● **INSTRUCTIONS FOR THE TASK**: Copy the following rows word for word, with nothing changed.
DATA TO PROCESS below:
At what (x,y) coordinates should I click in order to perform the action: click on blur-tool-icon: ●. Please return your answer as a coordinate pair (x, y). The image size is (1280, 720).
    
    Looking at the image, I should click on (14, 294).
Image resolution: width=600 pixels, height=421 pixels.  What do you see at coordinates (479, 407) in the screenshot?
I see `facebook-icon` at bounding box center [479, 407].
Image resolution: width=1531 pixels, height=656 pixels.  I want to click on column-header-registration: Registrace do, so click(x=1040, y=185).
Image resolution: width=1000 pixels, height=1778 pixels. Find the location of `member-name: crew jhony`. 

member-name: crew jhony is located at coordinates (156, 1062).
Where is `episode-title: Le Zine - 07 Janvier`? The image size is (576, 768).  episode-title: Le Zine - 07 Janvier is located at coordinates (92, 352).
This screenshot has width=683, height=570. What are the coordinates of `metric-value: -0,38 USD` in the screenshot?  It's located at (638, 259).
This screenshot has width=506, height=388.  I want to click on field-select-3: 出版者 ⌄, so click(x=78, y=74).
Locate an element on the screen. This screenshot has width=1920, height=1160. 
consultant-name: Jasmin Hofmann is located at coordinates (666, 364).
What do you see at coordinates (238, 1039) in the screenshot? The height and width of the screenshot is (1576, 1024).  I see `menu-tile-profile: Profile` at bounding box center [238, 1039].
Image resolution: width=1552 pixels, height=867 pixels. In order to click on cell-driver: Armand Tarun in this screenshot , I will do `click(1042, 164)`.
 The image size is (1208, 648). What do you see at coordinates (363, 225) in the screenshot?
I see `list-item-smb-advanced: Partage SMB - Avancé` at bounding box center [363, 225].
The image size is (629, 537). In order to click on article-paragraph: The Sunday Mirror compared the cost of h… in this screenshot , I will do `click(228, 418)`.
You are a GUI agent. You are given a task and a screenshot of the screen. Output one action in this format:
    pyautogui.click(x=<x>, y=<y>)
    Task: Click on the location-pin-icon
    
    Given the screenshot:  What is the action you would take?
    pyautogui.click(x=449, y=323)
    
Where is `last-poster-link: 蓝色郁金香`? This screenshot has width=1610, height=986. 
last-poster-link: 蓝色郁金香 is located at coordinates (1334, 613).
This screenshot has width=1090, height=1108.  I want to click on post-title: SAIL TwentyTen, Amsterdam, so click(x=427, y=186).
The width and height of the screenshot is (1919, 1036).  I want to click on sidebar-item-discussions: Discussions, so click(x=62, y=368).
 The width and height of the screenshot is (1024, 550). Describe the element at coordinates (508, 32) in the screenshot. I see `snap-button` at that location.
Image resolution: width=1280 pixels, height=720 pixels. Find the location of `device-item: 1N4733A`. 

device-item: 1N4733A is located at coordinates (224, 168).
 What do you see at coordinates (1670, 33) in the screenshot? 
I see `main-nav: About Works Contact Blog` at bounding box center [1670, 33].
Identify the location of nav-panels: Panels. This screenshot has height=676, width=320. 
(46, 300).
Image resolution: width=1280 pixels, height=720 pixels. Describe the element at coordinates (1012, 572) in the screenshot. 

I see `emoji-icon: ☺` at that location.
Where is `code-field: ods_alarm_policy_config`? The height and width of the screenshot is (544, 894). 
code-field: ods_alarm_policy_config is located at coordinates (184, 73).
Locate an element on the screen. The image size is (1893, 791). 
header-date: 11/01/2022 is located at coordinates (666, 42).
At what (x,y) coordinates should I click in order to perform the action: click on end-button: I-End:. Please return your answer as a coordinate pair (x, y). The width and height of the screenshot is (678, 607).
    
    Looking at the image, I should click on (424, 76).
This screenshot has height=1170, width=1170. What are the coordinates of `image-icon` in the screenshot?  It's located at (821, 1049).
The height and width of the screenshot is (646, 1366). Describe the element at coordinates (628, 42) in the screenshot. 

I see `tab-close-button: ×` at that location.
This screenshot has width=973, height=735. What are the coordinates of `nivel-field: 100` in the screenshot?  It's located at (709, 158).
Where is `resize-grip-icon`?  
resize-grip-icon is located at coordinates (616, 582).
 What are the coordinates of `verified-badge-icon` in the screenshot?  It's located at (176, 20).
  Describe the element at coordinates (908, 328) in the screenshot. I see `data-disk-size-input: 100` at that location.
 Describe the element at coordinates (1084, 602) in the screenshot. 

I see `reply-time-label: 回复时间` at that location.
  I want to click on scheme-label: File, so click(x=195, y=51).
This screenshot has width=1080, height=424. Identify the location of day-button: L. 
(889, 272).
End of DATA TO PROCESS.
● **TASK RESPONSE**:
At what (x,y) coordinates should I click in order to perform the action: click on blur-tool-icon: ●. Please return your answer as a coordinate pair (x, y). The image size is (1280, 720).
    
    Looking at the image, I should click on (14, 294).
Image resolution: width=600 pixels, height=421 pixels.  What do you see at coordinates (479, 407) in the screenshot?
I see `facebook-icon` at bounding box center [479, 407].
Image resolution: width=1531 pixels, height=656 pixels.  I want to click on column-header-registration: Registrace do, so click(x=1040, y=185).
Image resolution: width=1000 pixels, height=1778 pixels. Find the location of `member-name: crew jhony`. 

member-name: crew jhony is located at coordinates (156, 1062).
Where is `episode-title: Le Zine - 07 Janvier`? The image size is (576, 768).  episode-title: Le Zine - 07 Janvier is located at coordinates (92, 352).
This screenshot has width=683, height=570. What are the coordinates of `metric-value: -0,38 USD` in the screenshot?  It's located at (638, 259).
This screenshot has width=506, height=388.  I want to click on field-select-3: 出版者 ⌄, so click(x=78, y=74).
Locate an element on the screen. This screenshot has width=1920, height=1160. 
consultant-name: Jasmin Hofmann is located at coordinates (666, 364).
What do you see at coordinates (238, 1039) in the screenshot? The height and width of the screenshot is (1576, 1024).  I see `menu-tile-profile: Profile` at bounding box center [238, 1039].
Image resolution: width=1552 pixels, height=867 pixels. In order to click on cell-driver: Armand Tarun in this screenshot , I will do `click(1042, 164)`.
 The image size is (1208, 648). What do you see at coordinates (363, 225) in the screenshot?
I see `list-item-smb-advanced: Partage SMB - Avancé` at bounding box center [363, 225].
The image size is (629, 537). In order to click on article-paragraph: The Sunday Mirror compared the cost of h… in this screenshot , I will do `click(228, 418)`.
You are a GUI agent. You are given a task and a screenshot of the screen. Output one action in this format:
    pyautogui.click(x=<x>, y=<y>)
    Task: Click on the location-pin-icon
    
    Given the screenshot:  What is the action you would take?
    pyautogui.click(x=449, y=323)
    
Where is `last-poster-link: 蓝色郁金香`? This screenshot has width=1610, height=986. 
last-poster-link: 蓝色郁金香 is located at coordinates (1334, 613).
This screenshot has width=1090, height=1108.  I want to click on post-title: SAIL TwentyTen, Amsterdam, so click(x=427, y=186).
The width and height of the screenshot is (1919, 1036).  I want to click on sidebar-item-discussions: Discussions, so click(x=62, y=368).
 The width and height of the screenshot is (1024, 550). Describe the element at coordinates (508, 32) in the screenshot. I see `snap-button` at that location.
Image resolution: width=1280 pixels, height=720 pixels. Find the location of `device-item: 1N4733A`. 

device-item: 1N4733A is located at coordinates (224, 168).
 What do you see at coordinates (1670, 33) in the screenshot? 
I see `main-nav: About Works Contact Blog` at bounding box center [1670, 33].
Identify the location of nav-panels: Panels. This screenshot has height=676, width=320. 
(46, 300).
Image resolution: width=1280 pixels, height=720 pixels. Describe the element at coordinates (1012, 572) in the screenshot. 

I see `emoji-icon: ☺` at that location.
Where is `code-field: ods_alarm_policy_config`? The height and width of the screenshot is (544, 894). 
code-field: ods_alarm_policy_config is located at coordinates (184, 73).
Locate an element on the screen. The image size is (1893, 791). 
header-date: 11/01/2022 is located at coordinates (666, 42).
At what (x,y) coordinates should I click in order to perform the action: click on end-button: I-End:. Please return your answer as a coordinate pair (x, y). The width and height of the screenshot is (678, 607).
    
    Looking at the image, I should click on (424, 76).
This screenshot has height=1170, width=1170. What are the coordinates of `image-icon` in the screenshot?  It's located at (821, 1049).
The height and width of the screenshot is (646, 1366). Describe the element at coordinates (628, 42) in the screenshot. 

I see `tab-close-button: ×` at that location.
This screenshot has width=973, height=735. What are the coordinates of `nivel-field: 100` in the screenshot?  It's located at (709, 158).
Where is `resize-grip-icon`?  
resize-grip-icon is located at coordinates (616, 582).
 What are the coordinates of `verified-badge-icon` in the screenshot?  It's located at (176, 20).
  Describe the element at coordinates (908, 328) in the screenshot. I see `data-disk-size-input: 100` at that location.
 Describe the element at coordinates (1084, 602) in the screenshot. 

I see `reply-time-label: 回复时间` at that location.
  I want to click on scheme-label: File, so click(x=195, y=51).
This screenshot has width=1080, height=424. Identify the location of day-button: L. 
(889, 272).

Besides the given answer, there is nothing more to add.